Some of the years’ old plants just didn’t stick it out this winter.  The lavender would have begun to green up, and the Autumn Joy from Ramona’s yard has always grown a few inches by now.  This spring, nothing from either of them. The everblooming roses look like bare brown twigs, which is a worry, but they may rally.

And the impossible-to-kill bamboo, well…I killed it.  Only three springs in its pot, and pthhht.

Surprisingly, the transplanted houseplants all pulled through their first winter here at the Charming Wreck.  Squirrel did her best to eat anything that remotely resembled grass, and the spider plant at the base of the dracaena has mysteriously disappeared, but I hid two more in the rosemary.  She does not like rosemary at all.  My plan worked.

The lemon tree from Santa (that now bears tiny green proto-lemons) and the carrion cactus (from Jean’s Venezuelan friend) seem to like sharing a pot.  They both need water water water, and I simply cannot let anything from Santa or Jean or Venezuela wither this summer.  High light, moist soil: check.

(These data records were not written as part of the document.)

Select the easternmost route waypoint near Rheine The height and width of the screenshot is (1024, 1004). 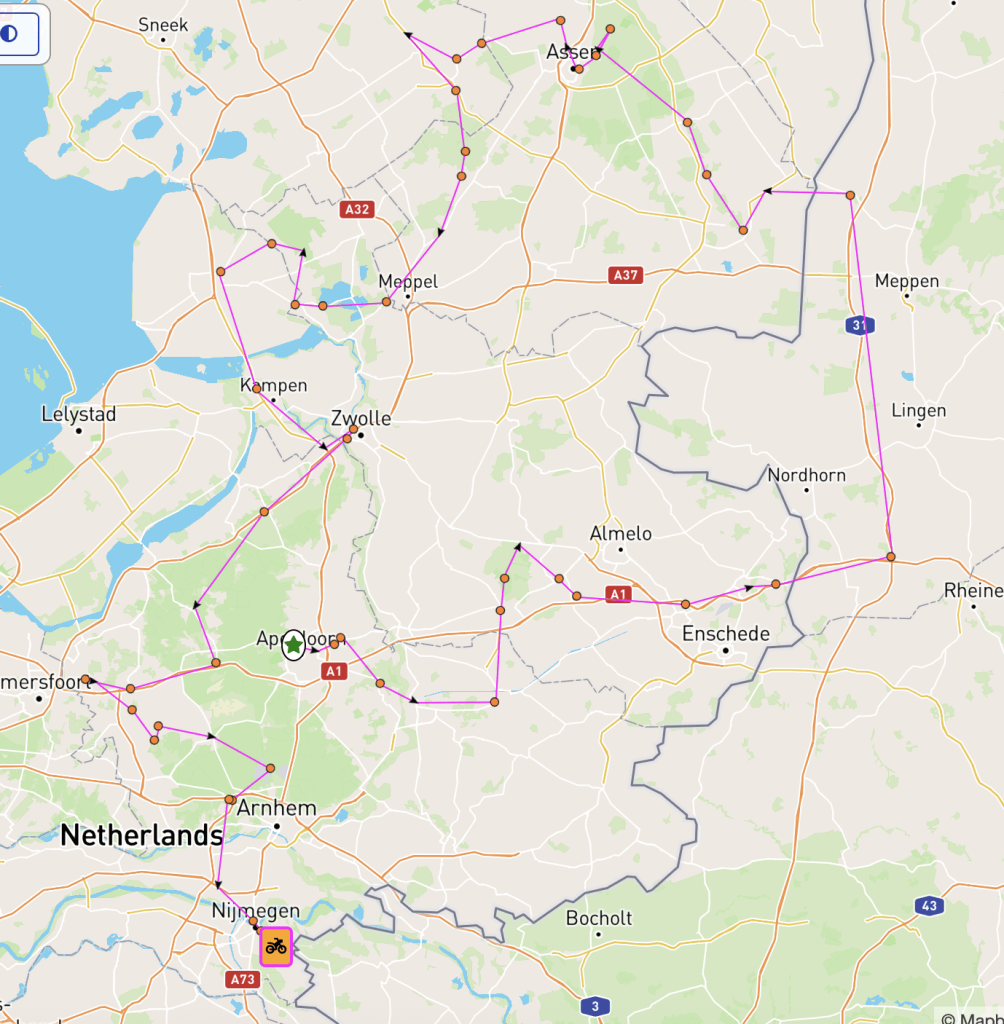(x=891, y=556)
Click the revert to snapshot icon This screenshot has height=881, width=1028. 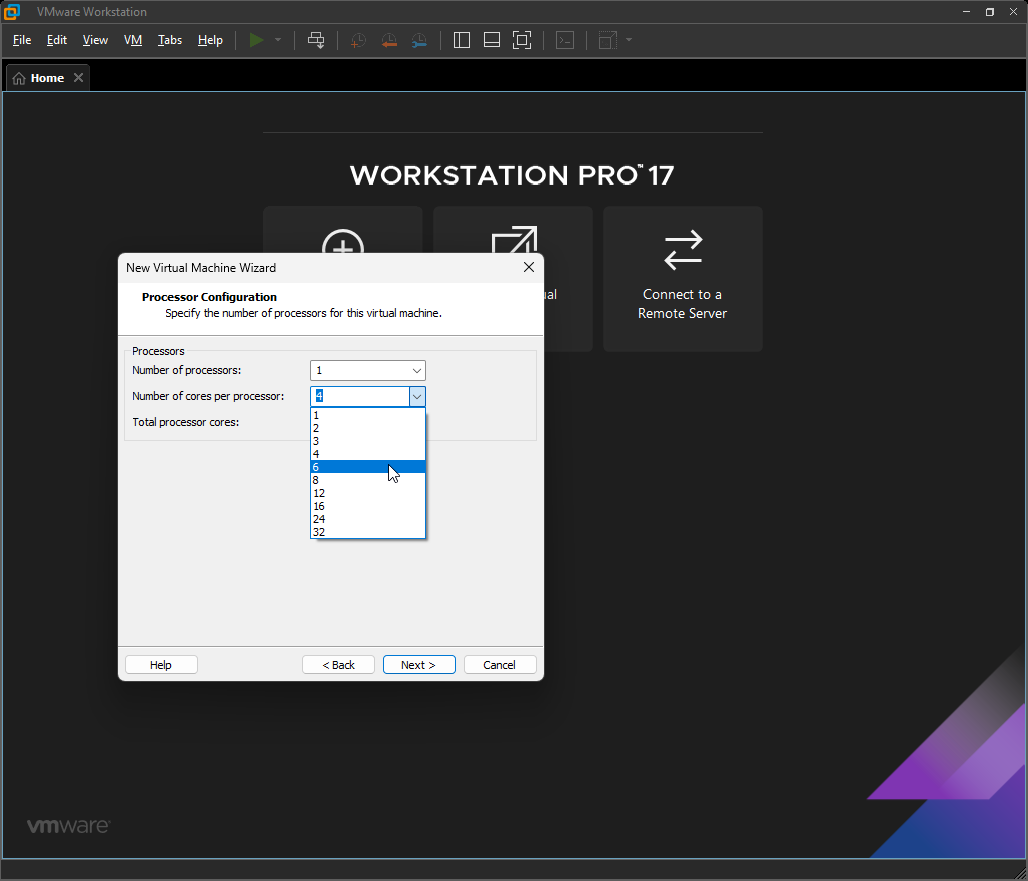[x=389, y=40]
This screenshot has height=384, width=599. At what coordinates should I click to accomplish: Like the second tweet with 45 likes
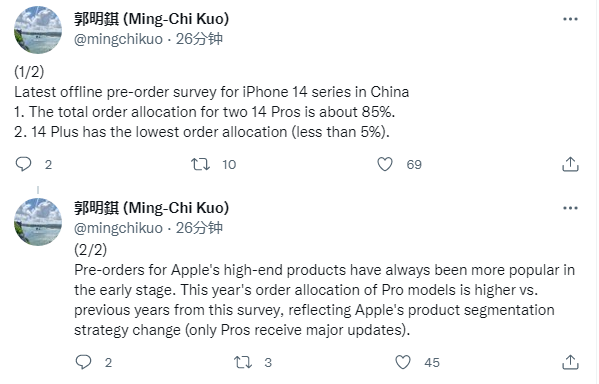[x=403, y=362]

My fortieth birthday lilies froze to the bulb, but I have photos; they were beautiful.  Two birthdays’ ago blackberry lilies have come back, and the irises from the falling-down house in Kentucky seem to have multiplied despite being potted.

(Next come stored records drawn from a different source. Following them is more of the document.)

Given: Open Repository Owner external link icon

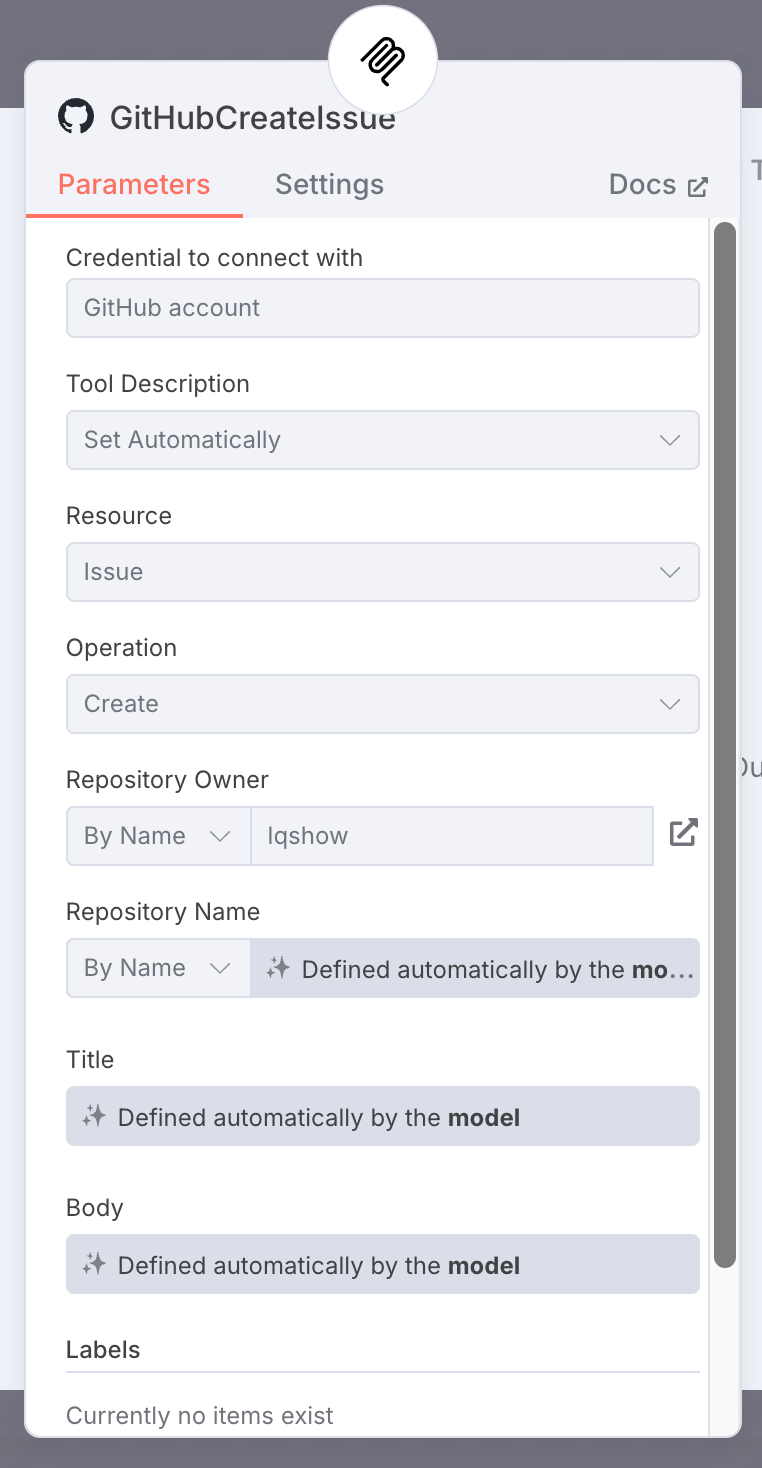Looking at the screenshot, I should click(683, 833).
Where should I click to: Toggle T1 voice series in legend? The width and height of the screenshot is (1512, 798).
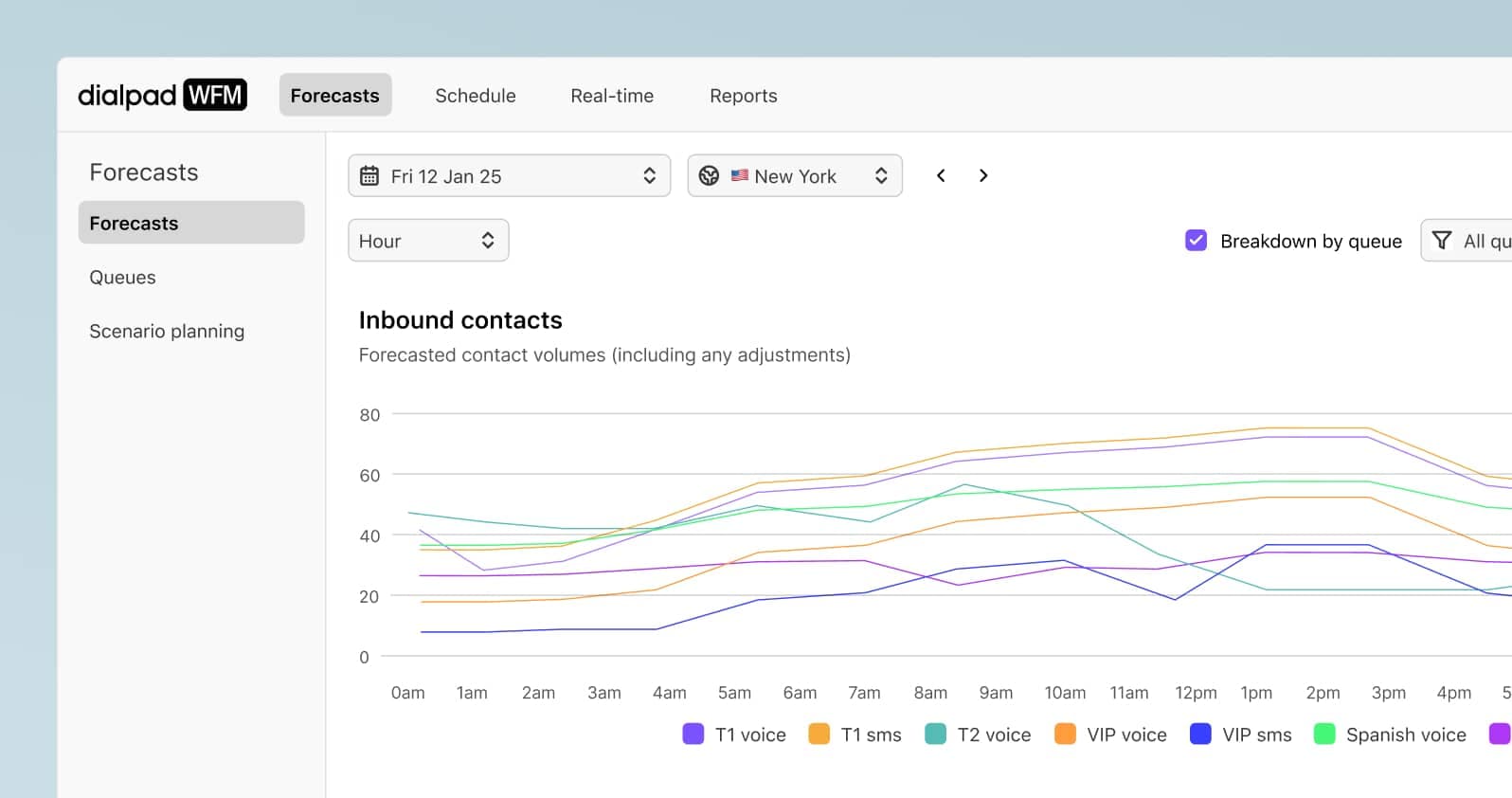(x=734, y=735)
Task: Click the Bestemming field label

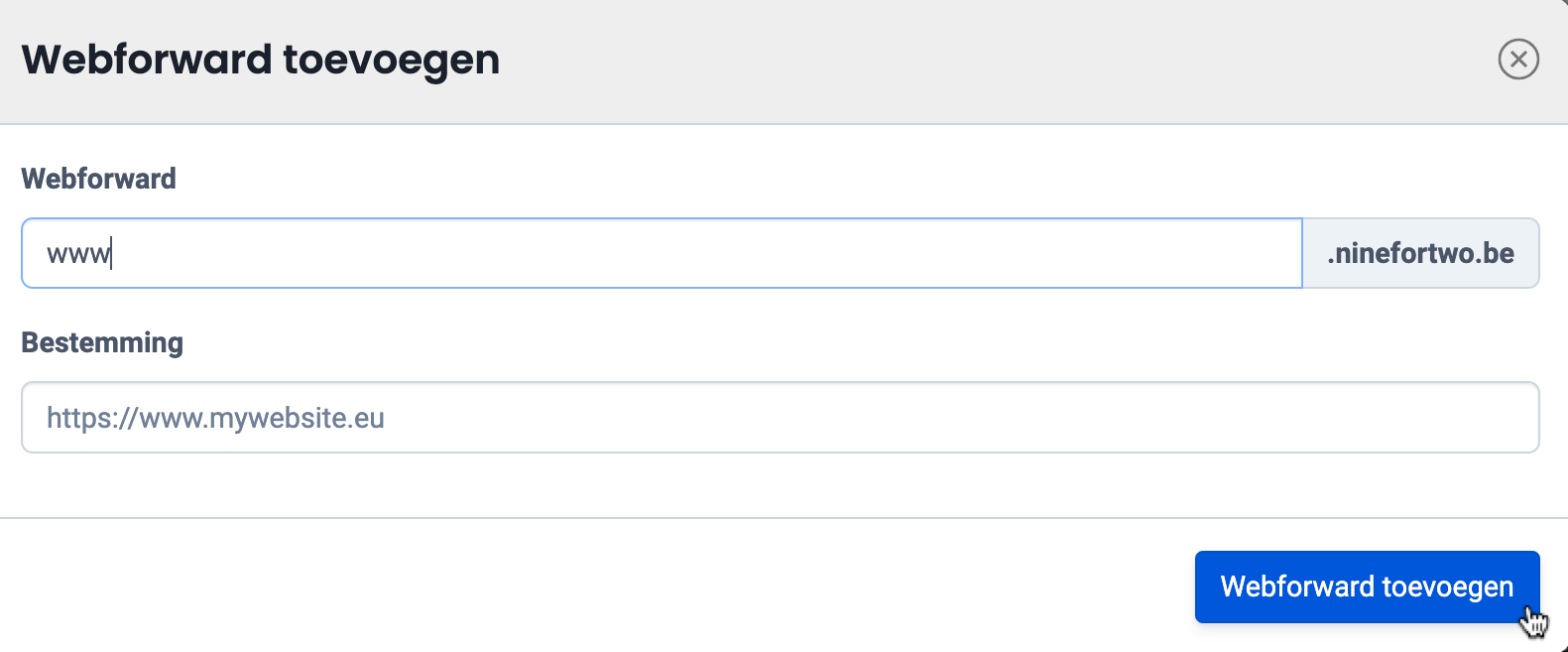Action: point(102,342)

The irises that survived in this yard are important irises, first Papa’s then mine, then the house’s when I left them behind.  I’m back, and they waited for me.  So did the mint, with a vengeance and with promises of juleps and spring rolls in summer heat, and maybe the poppies which blaze at the same time the irises unfold.  The three have always had an affinity for one another, glorious fiery red tamed by sedate woodsy almost-purple, nice to look at while sipping minty-sweet bourbon.

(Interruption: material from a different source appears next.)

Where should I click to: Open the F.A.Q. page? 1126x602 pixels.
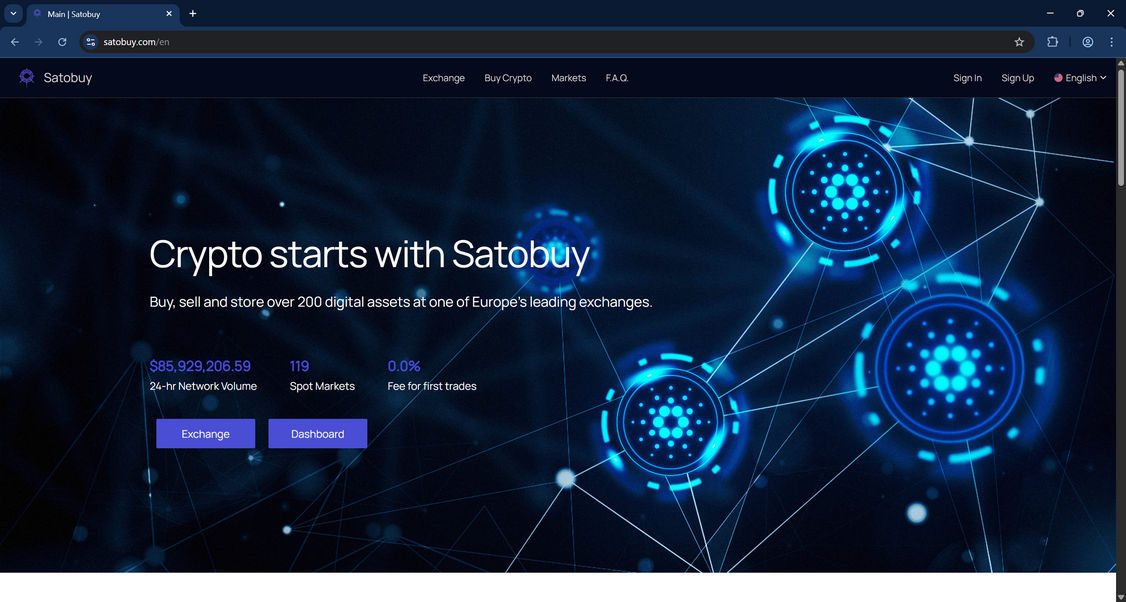click(x=617, y=78)
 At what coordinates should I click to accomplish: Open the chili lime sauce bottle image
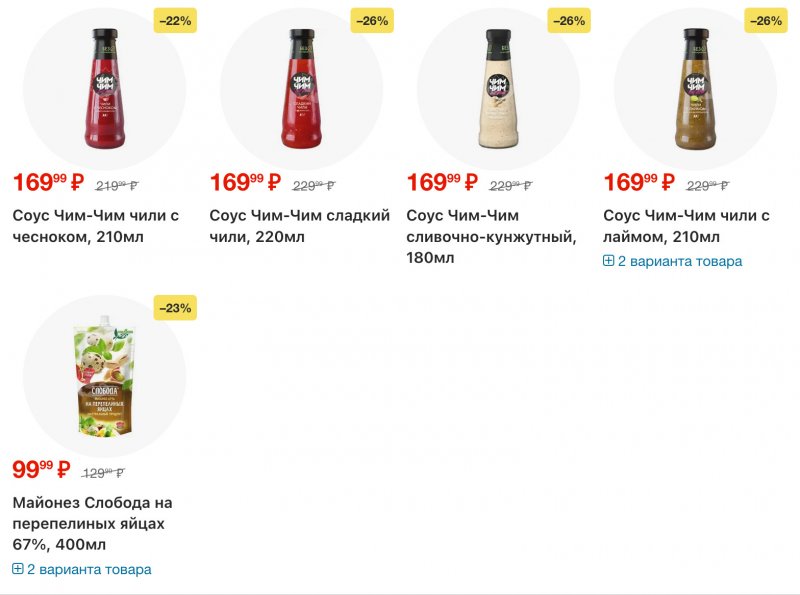pyautogui.click(x=695, y=88)
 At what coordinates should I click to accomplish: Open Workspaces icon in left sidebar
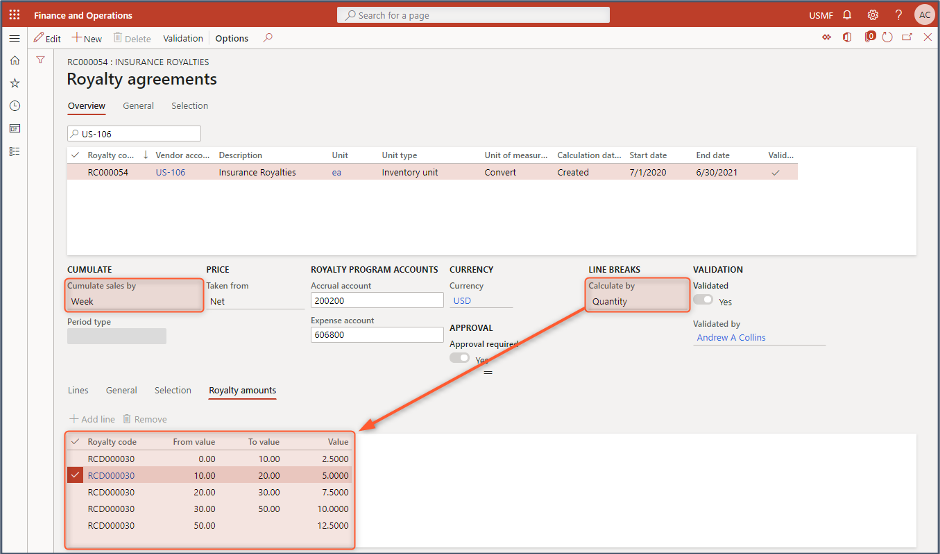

The loss of the lilies and bamboo and maybe even the potted roses, too, makes me only a little sad.  I walk past Papa’s irises and my own long-ago lemon balm when I come home, whether anything blooms or not.  I know the shade of green unique to those leaves.  They are clones of what bloomed in the first back yard I ever knew.

Nothing blooms there now, unless a stray tulip missed the backhoe or the neighbors’ shovels.  A new house on those lots meant scraping the soil bare of green, to be laid with a perfect monoculture of sod.  I missed being there when the daffodils lived next to where the house used to be and the apple trees I saved from a dumpster fed the rabbits so well that they waddled instead of hopped away.  I don’t miss it, now that a “modern luxury villa” has filled the spot where my mimosa grew.

Nothing can replace a mimosa, and a mimosa can not survive for long in a pot.  I’ll find another one, soon, I’m sure of it.  It’s a weedy sort of tree, invasive where the cold doesn’t kill it, unwanted by real botanists but beloved by me.  It waits to leaf out until the irises bloom, leaving plenty of sunshine, which I think is just good fair play.

I like plants that fight for existence but play fair once they grab a good spot.

I won’t mourn what didn’t survive this very long, very icy winter.  I’ll save the pots, take advantage of the soil still in them, and see what takes hold this spring.

The best part?  Those very important irises won’t be left behind again.  I have a pot for that.